Directions for this task: Rewrite every line of the items below as a numbered list, skipping any blank lines.

BEGIN Supplied records

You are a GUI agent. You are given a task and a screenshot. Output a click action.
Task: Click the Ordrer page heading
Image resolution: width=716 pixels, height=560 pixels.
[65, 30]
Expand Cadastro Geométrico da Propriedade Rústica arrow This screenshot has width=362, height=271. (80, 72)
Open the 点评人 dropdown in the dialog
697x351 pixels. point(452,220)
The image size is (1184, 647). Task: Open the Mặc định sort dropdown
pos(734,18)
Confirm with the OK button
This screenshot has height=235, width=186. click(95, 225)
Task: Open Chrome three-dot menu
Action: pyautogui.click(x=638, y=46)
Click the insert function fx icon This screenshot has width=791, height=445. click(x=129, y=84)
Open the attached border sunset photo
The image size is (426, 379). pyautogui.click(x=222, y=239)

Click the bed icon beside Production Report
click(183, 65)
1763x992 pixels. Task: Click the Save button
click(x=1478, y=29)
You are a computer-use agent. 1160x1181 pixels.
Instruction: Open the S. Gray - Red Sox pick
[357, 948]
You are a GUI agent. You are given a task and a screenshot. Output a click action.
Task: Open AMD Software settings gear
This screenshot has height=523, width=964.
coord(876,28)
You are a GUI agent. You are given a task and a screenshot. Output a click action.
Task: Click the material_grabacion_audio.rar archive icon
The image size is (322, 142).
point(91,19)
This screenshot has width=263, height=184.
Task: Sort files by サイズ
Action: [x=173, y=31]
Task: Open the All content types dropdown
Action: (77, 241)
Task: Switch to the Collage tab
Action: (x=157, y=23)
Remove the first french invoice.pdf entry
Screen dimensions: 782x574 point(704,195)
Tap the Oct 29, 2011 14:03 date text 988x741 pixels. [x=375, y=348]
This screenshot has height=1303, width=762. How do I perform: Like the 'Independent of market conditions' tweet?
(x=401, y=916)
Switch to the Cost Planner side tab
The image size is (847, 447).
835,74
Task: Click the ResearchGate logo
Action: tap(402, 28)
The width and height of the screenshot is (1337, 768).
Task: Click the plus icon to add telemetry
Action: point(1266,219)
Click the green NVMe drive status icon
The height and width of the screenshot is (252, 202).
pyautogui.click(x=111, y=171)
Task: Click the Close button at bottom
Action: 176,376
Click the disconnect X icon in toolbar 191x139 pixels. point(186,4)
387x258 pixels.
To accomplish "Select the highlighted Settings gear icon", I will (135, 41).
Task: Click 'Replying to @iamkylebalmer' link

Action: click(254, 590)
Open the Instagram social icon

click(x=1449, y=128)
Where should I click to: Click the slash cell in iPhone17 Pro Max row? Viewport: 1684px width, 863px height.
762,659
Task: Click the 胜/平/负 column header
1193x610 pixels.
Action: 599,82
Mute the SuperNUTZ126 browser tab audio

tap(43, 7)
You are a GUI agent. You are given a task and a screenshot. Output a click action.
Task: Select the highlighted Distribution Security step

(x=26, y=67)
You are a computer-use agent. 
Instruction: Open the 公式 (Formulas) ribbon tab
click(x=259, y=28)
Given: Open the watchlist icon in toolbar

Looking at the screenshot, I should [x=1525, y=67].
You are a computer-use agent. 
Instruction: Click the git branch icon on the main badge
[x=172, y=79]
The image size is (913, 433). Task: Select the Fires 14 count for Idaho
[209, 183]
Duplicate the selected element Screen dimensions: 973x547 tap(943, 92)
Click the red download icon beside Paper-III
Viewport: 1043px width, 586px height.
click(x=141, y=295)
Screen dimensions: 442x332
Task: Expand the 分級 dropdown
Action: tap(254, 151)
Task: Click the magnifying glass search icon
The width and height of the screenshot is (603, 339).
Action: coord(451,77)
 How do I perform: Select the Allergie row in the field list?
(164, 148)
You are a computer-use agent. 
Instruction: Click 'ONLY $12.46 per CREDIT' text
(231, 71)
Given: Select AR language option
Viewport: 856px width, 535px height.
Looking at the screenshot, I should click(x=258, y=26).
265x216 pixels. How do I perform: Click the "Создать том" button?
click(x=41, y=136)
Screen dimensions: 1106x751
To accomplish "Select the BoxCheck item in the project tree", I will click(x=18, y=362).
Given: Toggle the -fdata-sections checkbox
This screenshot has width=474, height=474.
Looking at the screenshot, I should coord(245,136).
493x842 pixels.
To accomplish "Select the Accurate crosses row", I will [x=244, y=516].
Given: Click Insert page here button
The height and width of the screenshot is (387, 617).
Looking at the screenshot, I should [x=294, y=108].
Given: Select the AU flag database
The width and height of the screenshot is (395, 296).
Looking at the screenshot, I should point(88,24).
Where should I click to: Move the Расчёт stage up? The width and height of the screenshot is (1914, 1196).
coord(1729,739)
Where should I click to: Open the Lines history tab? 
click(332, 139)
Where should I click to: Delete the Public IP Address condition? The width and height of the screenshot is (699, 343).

END Supplied records

Response to this exercise:
1. You are a GUI agent. You are given a task and a screenshot. Output a click action.
2. Task: Click the Ordrer page heading
3. Image resolution: width=716 pixels, height=560 pixels.
4. [65, 30]
5. Expand Cadastro Geométrico da Propriedade Rústica arrow This screenshot has width=362, height=271. (80, 72)
6. Open the 点评人 dropdown in the dialog
7. 697x351 pixels. point(452,220)
8. The image size is (1184, 647). Task: Open the Mặc định sort dropdown
9. pos(734,18)
10. Confirm with the OK button
11. This screenshot has height=235, width=186. click(95, 225)
12. Task: Open Chrome three-dot menu
13. Action: pyautogui.click(x=638, y=46)
14. Click the insert function fx icon This screenshot has width=791, height=445. click(x=129, y=84)
15. Open the attached border sunset photo
16. The image size is (426, 379). pyautogui.click(x=222, y=239)
17. Click the bed icon beside Production Report
18. click(183, 65)
19. 1763x992 pixels. Task: Click the Save button
20. click(x=1478, y=29)
21. You are a computer-use agent. 1160x1181 pixels.
22. Instruction: Open the S. Gray - Red Sox pick
23. [357, 948]
24. You are a GUI agent. You are given a task and a screenshot. Output a click action.
25. Task: Open AMD Software settings gear
26. This screenshot has height=523, width=964.
27. coord(876,28)
28. You are a GUI agent. You are given a task and a screenshot. Output a click action.
29. Task: Click the material_grabacion_audio.rar archive icon
30. The image size is (322, 142).
31. point(91,19)
32. This screenshot has width=263, height=184.
33. Task: Sort files by サイズ
34. Action: [x=173, y=31]
35. Task: Open the All content types dropdown
36. Action: (77, 241)
37. Task: Switch to the Collage tab
38. Action: (x=157, y=23)
39. Remove the first french invoice.pdf entry
40. Screen dimensions: 782x574 point(704,195)
41. Tap the Oct 29, 2011 14:03 date text 988x741 pixels. [x=375, y=348]
42. This screenshot has height=1303, width=762. How do I perform: Like the 'Independent of market conditions' tweet?
43. (x=401, y=916)
44. Switch to the Cost Planner side tab
45. The image size is (847, 447).
46. 835,74
47. Task: Click the ResearchGate logo
48. Action: tap(402, 28)
49. The width and height of the screenshot is (1337, 768).
50. Task: Click the plus icon to add telemetry
51. Action: point(1266,219)
52. Click the green NVMe drive status icon
53. The height and width of the screenshot is (252, 202).
54. pyautogui.click(x=111, y=171)
55. Task: Click the Close button at bottom
56. Action: 176,376
57. Click the disconnect X icon in toolbar 191x139 pixels. point(186,4)
58. 387x258 pixels.
59. To accomplish "Select the highlighted Settings gear icon", I will (135, 41).
60. Task: Click 'Replying to @iamkylebalmer' link
61. Action: click(254, 590)
62. Open the Instagram social icon
63. click(x=1449, y=128)
64. Where should I click to: Click the slash cell in iPhone17 Pro Max row? Viewport: 1684px width, 863px height.
65. 762,659
66. Task: Click the 胜/平/负 column header
67. 1193x610 pixels.
68. Action: 599,82
69. Mute the SuperNUTZ126 browser tab audio
70. tap(43, 7)
71. You are a GUI agent. You are given a task and a screenshot. Output a click action.
72. Task: Select the highlighted Distribution Security step
73. (x=26, y=67)
74. You are a computer-use agent. 
75. Instruction: Open the 公式 (Formulas) ribbon tab
76. click(x=259, y=28)
77. Given: Open the watchlist icon in toolbar
78. Looking at the screenshot, I should [x=1525, y=67].
79. You are a computer-use agent. 
80. Instruction: Click the git branch icon on the main badge
81. [x=172, y=79]
82. The image size is (913, 433). Task: Select the Fires 14 count for Idaho
83. [209, 183]
84. Duplicate the selected element Screen dimensions: 973x547 tap(943, 92)
85. Click the red download icon beside Paper-III
86. Viewport: 1043px width, 586px height.
87. click(x=141, y=295)
88. Screen dimensions: 442x332
89. Task: Expand the 分級 dropdown
90. Action: tap(254, 151)
91. Task: Click the magnifying glass search icon
92. The width and height of the screenshot is (603, 339).
93. Action: coord(451,77)
94.  How do I perform: Select the Allergie row in the field list?
95. (164, 148)
96. You are a computer-use agent. 
97. Instruction: Click 'ONLY $12.46 per CREDIT' text
98. (231, 71)
99. Given: Select AR language option
100. Viewport: 856px width, 535px height.
101. Looking at the screenshot, I should click(x=258, y=26).
102. 265x216 pixels. How do I perform: Click the "Создать том" button?
103. click(x=41, y=136)
104. Screen dimensions: 1106x751
105. To accomplish "Select the BoxCheck item in the project tree", I will click(x=18, y=362).
106. Given: Toggle the -fdata-sections checkbox
107. This screenshot has width=474, height=474.
108. Looking at the screenshot, I should coord(245,136).
109. 493x842 pixels.
110. To accomplish "Select the Accurate crosses row", I will [x=244, y=516].
111. Given: Click Insert page here button
112. The height and width of the screenshot is (387, 617).
113. Looking at the screenshot, I should [x=294, y=108].
114. Given: Select the AU flag database
115. The width and height of the screenshot is (395, 296).
116. Looking at the screenshot, I should point(88,24).
117. Where should I click to: Move the Расчёт stage up? The width and height of the screenshot is (1914, 1196).
118. coord(1729,739)
119. Where should I click to: Open the Lines history tab? 
120. click(332, 139)
121. Where should I click to: Delete the Public IP Address condition? The width and height of the screenshot is (699, 343).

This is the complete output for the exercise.